In the passage on ESOP stock purchases, who should guarantee financing so the ESOP can finish buying control?

— Start GIVEN PASSAGE —

Has anyone dealt with the issue of whether an ESOP trust can pay a controlling/majority value for a transaction in which the shareholders sell their shares in stages(i.e 48% in year 1 and 5% three years later). We are looking at this and there appears to be quite a bit of controversy between trustees, lawyers and valuations folks. Everyone who says its OK appear to be hanging their hat on the proposed 3-18 regs. Whereas everyone else seems to think that since those regs may or may not have been pulled, that there is no support for this proposition. I would very much appreciate your comments.

Posted

If an ESOP enters into a contract with shareholders to acquire a controlling interest in employer stock over a period of years, the use of controlling interest value ought to be acceptable under the "adequate consideration" standard if the terms of purchase meet an "arms-length" standard.

Terms of the purchase should require the use of "controlling interest" value for purposes of valuing ESOP participants' accounts and paying benefits. The terms should also be binding on the shareholders without requiring the ESOP to purchase under any circumstance. The employer should guarantee financing for the ESOP to complete the purchase of control. There should also be "come along" and "bring along" rights, as well as rights of first refusal, appropriate to protect the ESOP.

— End GIVEN PASSAGE —
— Start EXTRACTED RECORDS —

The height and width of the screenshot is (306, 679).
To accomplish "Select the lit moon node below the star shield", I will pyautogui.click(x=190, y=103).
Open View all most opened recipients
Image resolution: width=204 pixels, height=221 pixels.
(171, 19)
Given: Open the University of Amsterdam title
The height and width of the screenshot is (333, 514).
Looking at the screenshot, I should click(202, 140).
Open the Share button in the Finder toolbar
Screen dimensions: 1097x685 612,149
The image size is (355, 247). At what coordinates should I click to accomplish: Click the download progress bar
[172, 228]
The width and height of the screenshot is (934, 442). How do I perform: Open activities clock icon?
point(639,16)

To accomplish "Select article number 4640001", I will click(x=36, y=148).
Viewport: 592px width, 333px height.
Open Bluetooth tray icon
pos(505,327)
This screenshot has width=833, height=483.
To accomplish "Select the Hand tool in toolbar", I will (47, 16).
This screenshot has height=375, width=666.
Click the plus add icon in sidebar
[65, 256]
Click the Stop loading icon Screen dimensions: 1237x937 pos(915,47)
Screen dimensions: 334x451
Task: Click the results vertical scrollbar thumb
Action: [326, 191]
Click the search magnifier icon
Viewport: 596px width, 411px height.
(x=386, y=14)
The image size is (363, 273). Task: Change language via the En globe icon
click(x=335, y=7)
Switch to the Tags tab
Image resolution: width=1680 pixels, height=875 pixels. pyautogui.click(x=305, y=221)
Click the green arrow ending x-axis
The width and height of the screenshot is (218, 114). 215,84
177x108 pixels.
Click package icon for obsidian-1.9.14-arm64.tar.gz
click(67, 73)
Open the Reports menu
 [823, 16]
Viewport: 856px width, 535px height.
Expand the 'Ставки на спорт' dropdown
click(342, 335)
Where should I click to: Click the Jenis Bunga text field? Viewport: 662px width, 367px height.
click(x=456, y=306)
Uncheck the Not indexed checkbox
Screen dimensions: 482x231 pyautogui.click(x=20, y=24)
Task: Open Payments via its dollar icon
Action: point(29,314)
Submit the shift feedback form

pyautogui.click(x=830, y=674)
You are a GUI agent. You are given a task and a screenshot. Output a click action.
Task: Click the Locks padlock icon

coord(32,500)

— End EXTRACTED RECORDS —

EXERCISE RESULT >> The employer